Monday 31 October 2011

Getting Into The Swing Of Things

Dosser's log, day five: have made inroads into the Canadian lifestyle. On my first full day in Toronto I had to acquire a Social Insurance Number. Imagine, if you will, sitting in Wallsend Jobcentre for an hour or two on your first day as a British resident and you're somewhere near the truth. In fairness, I left the premises with number in hand, card to follow in 6-8 weeks (handcrafted from whalebone?), free to deal with other urgent issues.

Spending the rest of that day doing literally nothing (NB: not literally), on Saturday I was chomping at the bit for a bit of action, so we spent the day shopping. And again on Sunday. Item(s) acquired over the course of two days: shaving gel. Items sought but ultimately unobtainable: too many to list here.

But it wasn't for a lack of trying. In Loblaws (not quite as posh as Sainsbury's, slightly posher than Morrisons) I gamely tried to deposit strange, new and exciting items into the "shopping cart" (shopping trolley). "How about this?" I would silently mouth to Heather at the other end of the aisle, holding up a vacuum pack of rainbow trout jelly bites (or similar). In return she would simply shake her head, making a mental note not to trust me with "cart" (trolley) duties in future. Not to be discouraged, I headed to the cereal aisle. There I was confronted with more than 50 metres (estimated) of unbroken breakfast magic; far too many varieties, as it turned out, to peruse sensibly. "Most important choice of the day!" some passing lady commented, causing me to mumble a response and head to the magazine racks instead.

But this isn't just a funnier, more tender and more explosive Bridget Jones' Diary for Generation Z; more than merely recall day-to-day activites in a roughly chronological order, I can EXCLUSIVELY REVEAL, for example, that Canadian bank accounts are NOT FREE (re-read that statement if it didn't sink in first time around). So I am now the proud-ish owner of a TD Canada Trust account that'll set me back a mind-boggling $10.95 each and every month (disclaimer: unless my balance exceeds a certain amount... which it does).

But the the title of this post is 'Getting Into The Swing Of Things' - not 'David Bitches About Trivial Stuff' - so let me be the first to wish you a heartfelt, hearty and generic HAPPY HOLIDAYS! (It's Halloween).

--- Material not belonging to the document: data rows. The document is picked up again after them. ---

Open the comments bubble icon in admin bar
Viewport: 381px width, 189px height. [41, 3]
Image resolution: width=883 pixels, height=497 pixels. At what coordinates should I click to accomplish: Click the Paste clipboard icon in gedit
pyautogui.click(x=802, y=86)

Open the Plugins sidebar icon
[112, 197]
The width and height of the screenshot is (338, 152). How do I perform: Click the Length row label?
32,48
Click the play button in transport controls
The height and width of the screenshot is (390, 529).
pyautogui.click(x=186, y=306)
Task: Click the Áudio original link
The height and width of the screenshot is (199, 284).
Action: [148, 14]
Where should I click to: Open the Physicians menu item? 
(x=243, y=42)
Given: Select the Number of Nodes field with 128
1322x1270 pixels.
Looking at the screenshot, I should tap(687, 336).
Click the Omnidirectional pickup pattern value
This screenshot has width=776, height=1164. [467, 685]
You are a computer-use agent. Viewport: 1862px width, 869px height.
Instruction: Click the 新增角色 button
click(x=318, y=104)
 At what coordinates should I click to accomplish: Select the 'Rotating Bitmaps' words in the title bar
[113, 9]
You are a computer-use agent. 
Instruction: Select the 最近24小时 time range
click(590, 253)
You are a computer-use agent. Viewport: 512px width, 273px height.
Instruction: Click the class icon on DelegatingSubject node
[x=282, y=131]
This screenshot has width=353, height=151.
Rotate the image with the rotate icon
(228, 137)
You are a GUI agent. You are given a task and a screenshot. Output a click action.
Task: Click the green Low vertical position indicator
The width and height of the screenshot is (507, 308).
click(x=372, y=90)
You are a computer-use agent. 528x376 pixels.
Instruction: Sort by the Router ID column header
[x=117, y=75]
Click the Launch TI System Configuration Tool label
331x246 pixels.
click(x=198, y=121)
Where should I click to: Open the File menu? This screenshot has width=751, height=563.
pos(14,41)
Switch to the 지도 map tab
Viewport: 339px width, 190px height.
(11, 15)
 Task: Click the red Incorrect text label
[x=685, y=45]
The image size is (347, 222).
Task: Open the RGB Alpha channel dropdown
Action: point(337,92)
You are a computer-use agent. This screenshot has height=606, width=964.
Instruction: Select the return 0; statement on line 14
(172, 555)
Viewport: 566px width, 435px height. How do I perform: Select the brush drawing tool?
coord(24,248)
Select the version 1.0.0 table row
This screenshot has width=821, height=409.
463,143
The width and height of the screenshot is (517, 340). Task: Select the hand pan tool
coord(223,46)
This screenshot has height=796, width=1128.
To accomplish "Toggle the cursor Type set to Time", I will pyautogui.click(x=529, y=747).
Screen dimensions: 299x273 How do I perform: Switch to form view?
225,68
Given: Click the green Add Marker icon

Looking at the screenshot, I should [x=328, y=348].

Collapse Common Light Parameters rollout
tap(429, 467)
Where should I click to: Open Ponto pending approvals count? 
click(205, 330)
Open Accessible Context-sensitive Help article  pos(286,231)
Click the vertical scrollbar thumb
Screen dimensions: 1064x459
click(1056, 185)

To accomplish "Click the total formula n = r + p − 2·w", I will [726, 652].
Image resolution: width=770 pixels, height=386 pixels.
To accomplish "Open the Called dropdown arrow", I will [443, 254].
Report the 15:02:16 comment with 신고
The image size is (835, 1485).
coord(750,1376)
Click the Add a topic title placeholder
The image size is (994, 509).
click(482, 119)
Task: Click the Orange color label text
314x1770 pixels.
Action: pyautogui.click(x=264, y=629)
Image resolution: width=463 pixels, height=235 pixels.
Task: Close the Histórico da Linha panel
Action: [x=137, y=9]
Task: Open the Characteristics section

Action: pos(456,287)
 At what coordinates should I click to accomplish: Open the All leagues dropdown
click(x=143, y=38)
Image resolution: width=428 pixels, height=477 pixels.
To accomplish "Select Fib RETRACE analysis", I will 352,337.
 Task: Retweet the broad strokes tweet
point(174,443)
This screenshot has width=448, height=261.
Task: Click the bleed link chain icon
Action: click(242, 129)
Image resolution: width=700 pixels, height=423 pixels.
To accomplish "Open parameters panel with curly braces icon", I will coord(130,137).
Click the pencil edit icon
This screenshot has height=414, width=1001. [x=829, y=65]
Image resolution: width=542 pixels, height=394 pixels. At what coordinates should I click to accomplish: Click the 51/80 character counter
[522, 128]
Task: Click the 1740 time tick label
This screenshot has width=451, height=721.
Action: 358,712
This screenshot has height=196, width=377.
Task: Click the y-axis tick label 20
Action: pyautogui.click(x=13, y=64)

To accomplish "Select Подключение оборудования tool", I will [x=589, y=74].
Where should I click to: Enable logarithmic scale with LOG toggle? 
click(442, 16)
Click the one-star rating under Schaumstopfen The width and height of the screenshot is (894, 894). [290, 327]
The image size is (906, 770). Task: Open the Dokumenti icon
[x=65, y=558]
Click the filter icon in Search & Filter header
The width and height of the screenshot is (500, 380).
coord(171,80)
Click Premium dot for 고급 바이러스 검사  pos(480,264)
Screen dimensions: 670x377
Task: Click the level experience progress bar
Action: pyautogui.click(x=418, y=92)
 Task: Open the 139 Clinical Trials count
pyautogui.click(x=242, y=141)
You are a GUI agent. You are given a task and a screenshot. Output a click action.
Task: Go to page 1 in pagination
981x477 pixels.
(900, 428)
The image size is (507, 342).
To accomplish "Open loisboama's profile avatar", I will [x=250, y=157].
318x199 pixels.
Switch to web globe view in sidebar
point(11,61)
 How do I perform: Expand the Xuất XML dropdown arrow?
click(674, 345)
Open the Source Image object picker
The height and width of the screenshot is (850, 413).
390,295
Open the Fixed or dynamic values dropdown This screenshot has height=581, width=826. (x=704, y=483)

Though I pitched the idea of a traditional Wallsend Halloween night - lights off, curtains closed, TV on low - here we have instead opted for the local custom of buying, carving and displaying a pumpkin, which brings me nicely to the Great Pumpkin Controversy of 2010...

"David, could you please carve a 'Jack O'Lantern' (pumpkin) for the Halloween festivities at the National Trust's newest property, Seaton Delaval Hall?" Heather asked me one day. "Of course," I replied, seeing that she worked at the National Trust's newest property, Seaton Delaval Hall, and had face to lose should she (a) fail to turn up with a pumpkin or, worse, (b) turn up with a poorly conceived, poorly executed piece of crap. So I carve a pumpkin (for the very first time, might I add) and it ends up being entered into the pumpkin competition that night.

Wouldn't you just know it: relative unknown David only went and won the contest, as voted for - democratically - by the region's most accomplished Halloweeners. What a coup! But the blue riband (first prize, not the chocolate; though the first prize was chocolate, ironically) went to some young lass from Holywell whose entry was suspiciously well carved (help from daddy, perhaps?) and wasn't even a pumpkin - it was a frigging turnip. So why was my glory snatched away? Well, because of my relationship with a member of NT's SDH (National Trust's Seaton Delaval Hall), there was deemed to be a conflict of interest, and all voting beans placed next to my intricately-sculpted masterwork were disregarded. I felt like Al Gore - a clear winner, but robbed by the system I helped create - and no amount of media exposure could numb the pain... Not even a lingering shot on the closing titles of Inside Out North East and Cumbria:

The pride of the region/The region's hidden shame

Not one to hold a grudge, I have again mangled a winter squash for the delight of local pagans, ne'er-do-wells and young offenders. Scarred by last year's events, however, it was a slap-dash, last minute job - taking only two or three hours of planning and a further five carving - and I seem to have inadvertently taken some subconscious inspiration from one of my all-time favourite doctored photos of hairline-defying, granny-romancing legend, Wayne "Wazza" Rooney:

L-R: Good, Bad, Ugly

HAPPY HALLOROON, EVERYBODY! Wazza great holiday; hope it doesn't Wayne.